As he walked slowly along he mused, somewhat to this effect – “I love this woman. In her heart she loves me. Her superior spiritual endowments are mystically alive to those I myself possess. Her husband is a clod, an unbeliever, with no spiritual promptings. In his sardonic presence, her aspirations are chilled, frozen at the very fountain-head; whereas, in mine, all the sweetness and the power of her nature are aroused, though with a certain irritation. If I persist, she must yield to the slow moral mesmerism of my passion, and eventually fall. Is this necessarily evil? Am I of set purpose sinning? Is it not possible that even a breach of the moral law might, under certain conditions, lead us both to a higher religious place – yes, even to a deeper and intenser consciousness of God?”

And again – “What is sin? Surely it is better than moral stagnation, which is death. There are certain deflections from duty which, like the side stroke of a bird’s wing, may waft us higher. In the arms of this woman, I should surely be nearer God than crawling alone on the bare path of duty, loving nothing, hoping nothing, becoming nothing. What is it that Goethe says of the Eternal Feminine which lead us ever upward and onward? Which was the highest, Faust before he loved Marguerite, or Faust after he passed out of the shadow of his sin into the sphere of imperial and daring passion? I believe in God, I love this woman. Out of that belief, and that love, shall I not become a living soul?”

Was this the man’s own musing, or rather the very devil whispering in his ear? From such fragmentary glimpses of his mind as have been given, we can at least guess the extent of his intellectual degradation.

As he walked along the country road, his pale countenance became seraphic; just so may the face of Lucifer have looked when he plumed his wings for deliberate flight from heaven.

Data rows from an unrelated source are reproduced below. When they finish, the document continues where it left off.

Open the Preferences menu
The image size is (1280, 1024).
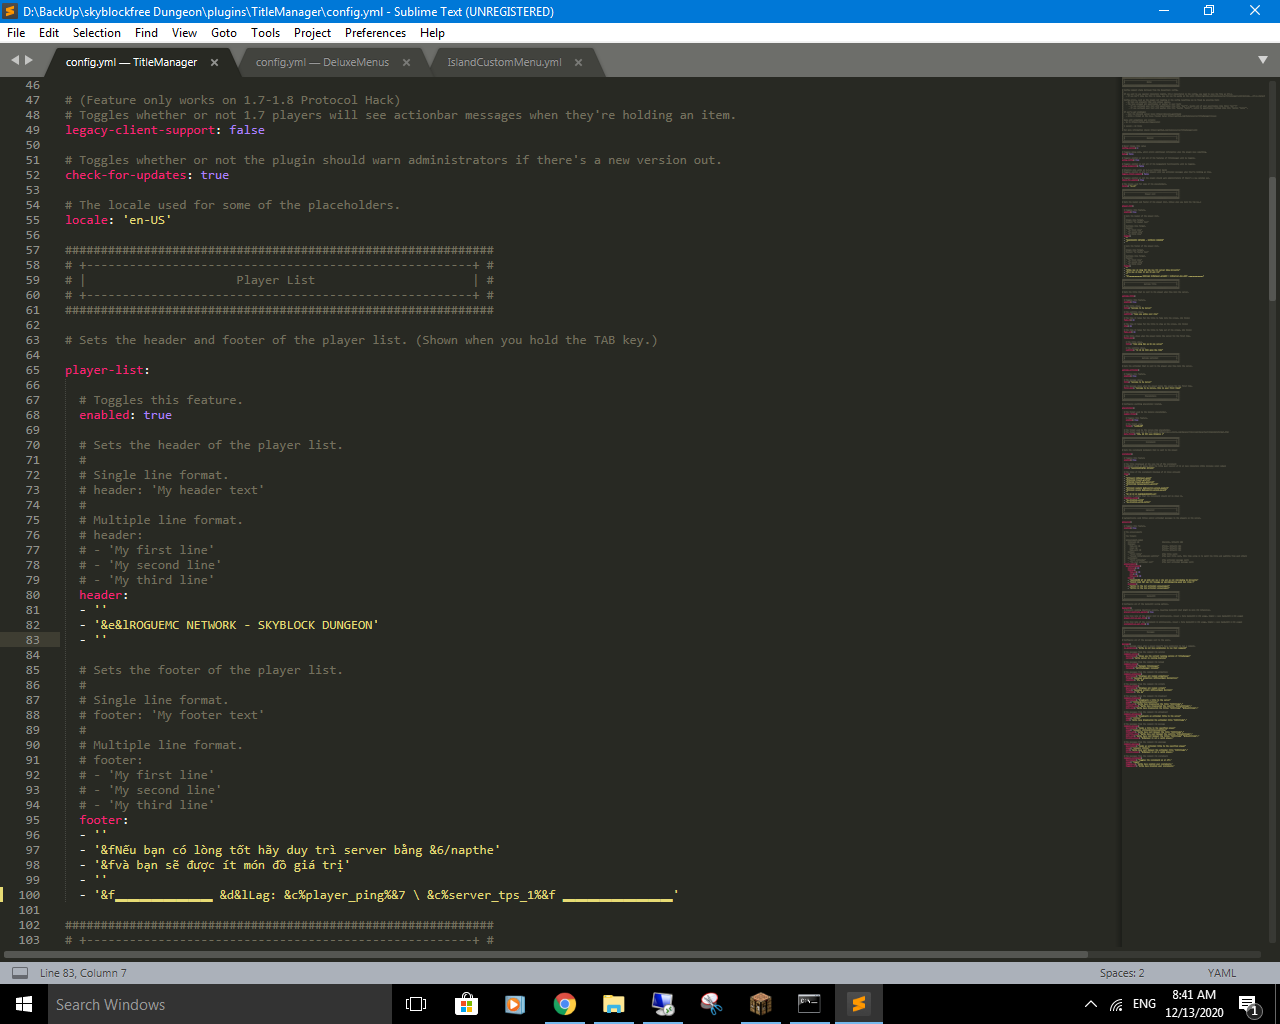coord(375,33)
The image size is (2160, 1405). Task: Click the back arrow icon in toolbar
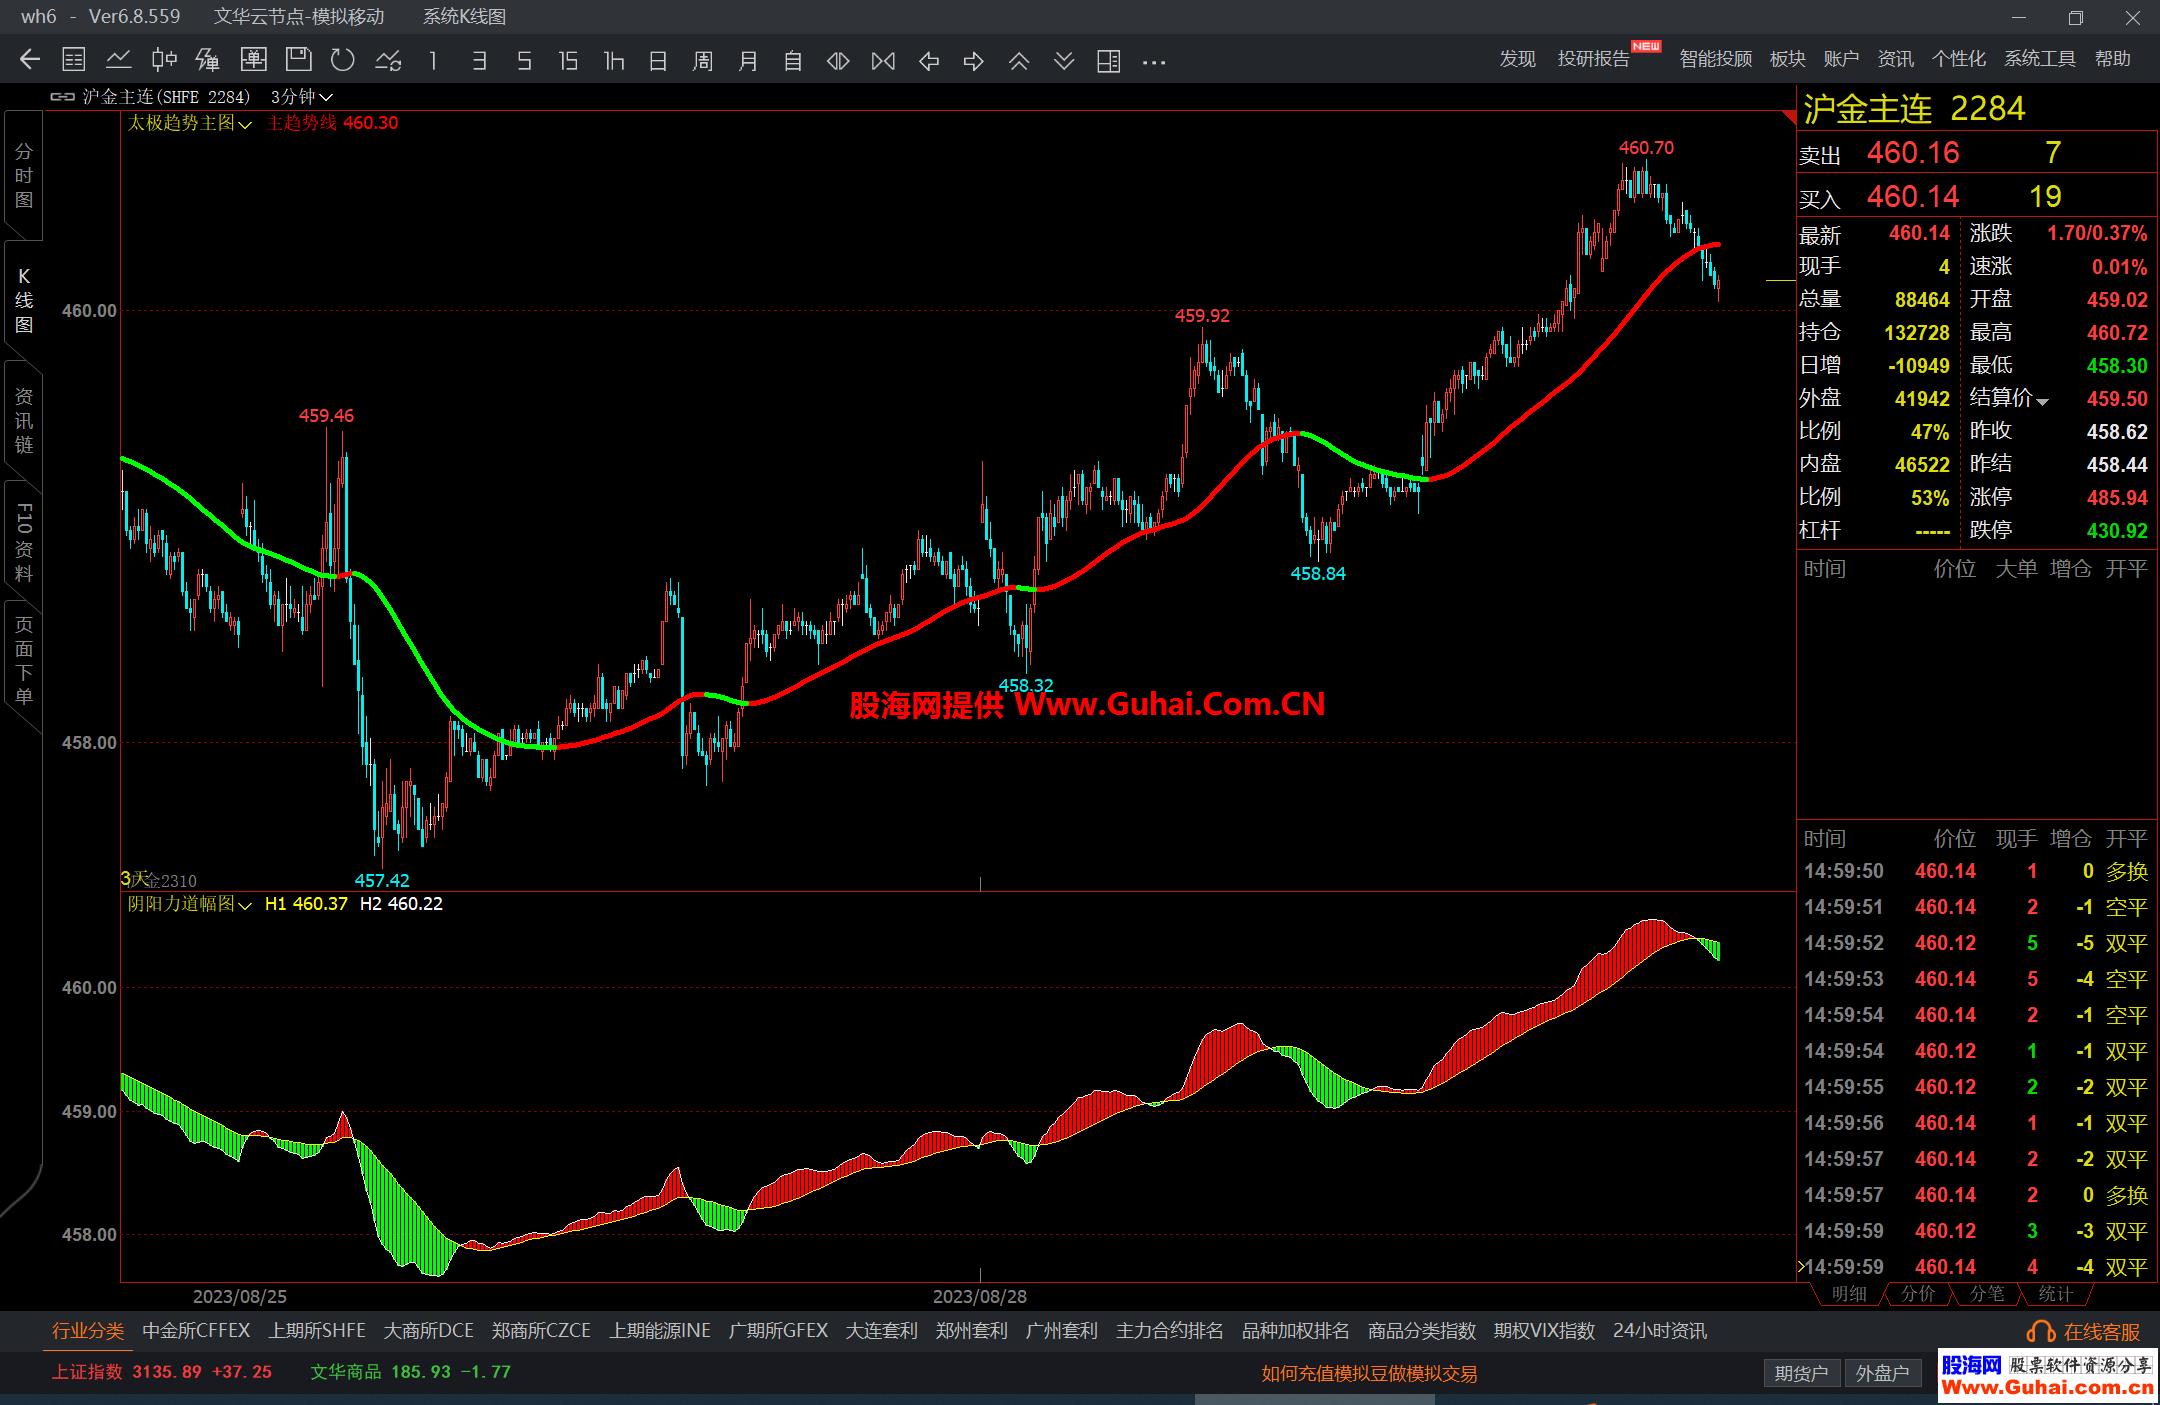(x=30, y=60)
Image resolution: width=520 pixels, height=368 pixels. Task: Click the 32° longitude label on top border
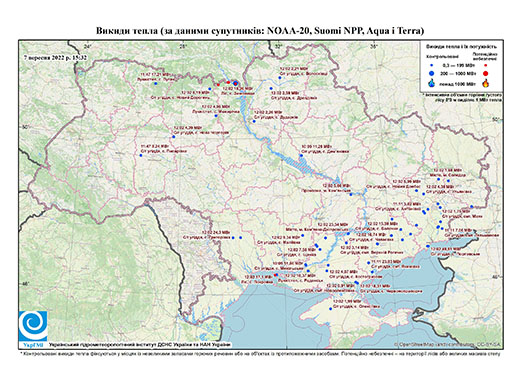coord(278,46)
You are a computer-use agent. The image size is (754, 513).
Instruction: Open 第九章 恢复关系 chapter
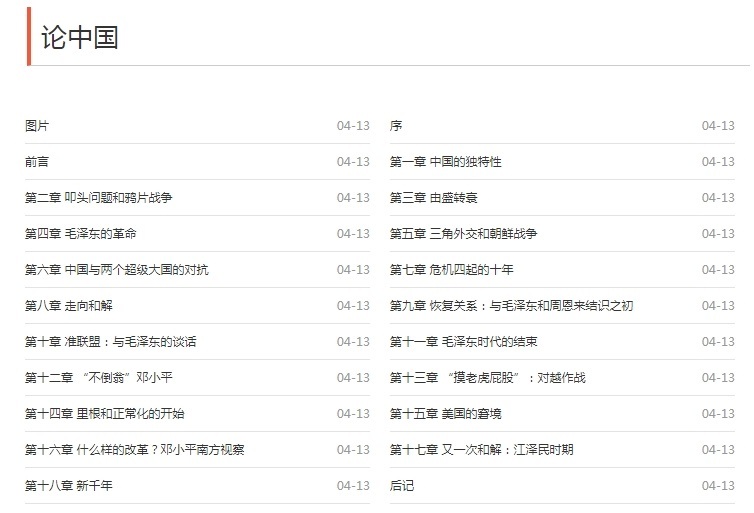tap(511, 306)
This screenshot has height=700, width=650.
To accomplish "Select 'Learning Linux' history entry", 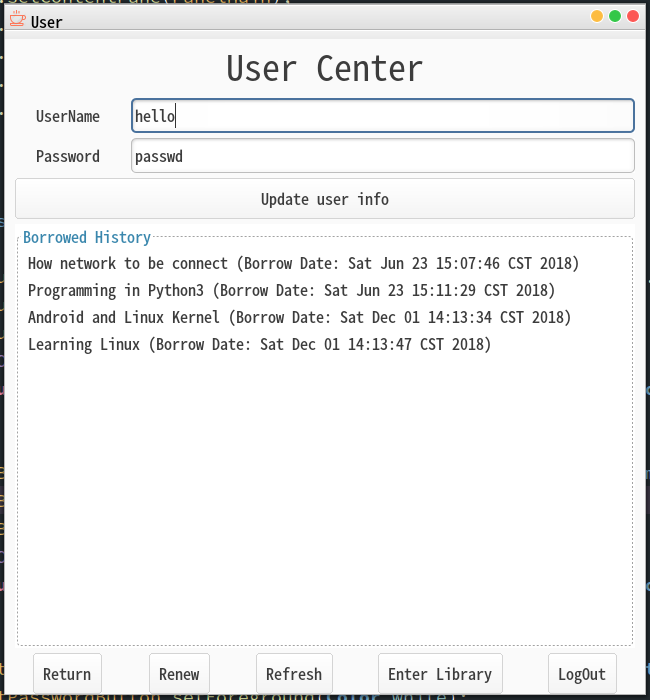I will click(x=259, y=344).
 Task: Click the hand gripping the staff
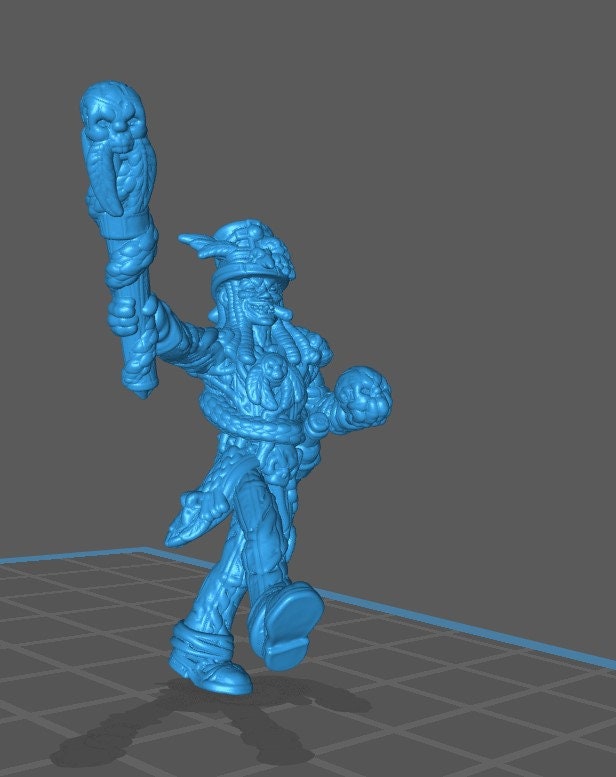pos(126,316)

He stepped into a roadside farm and had a glass of milk, which the good woman of the place handed to him with a sentiment of adoration; he looked so gentle, so at peace with all living things. His white hand rested for a moment on the head of her little girl, in gentle benediction. He had never felt more tenderly disposed to all creation than at that moment, when he was prepared to dip a pen into his own hearts blood, and sign the little promissory note which Mephistopheles carries, always ready, in his pocket. He had hated his congregation before; now he loved them exceedingly – and all the world.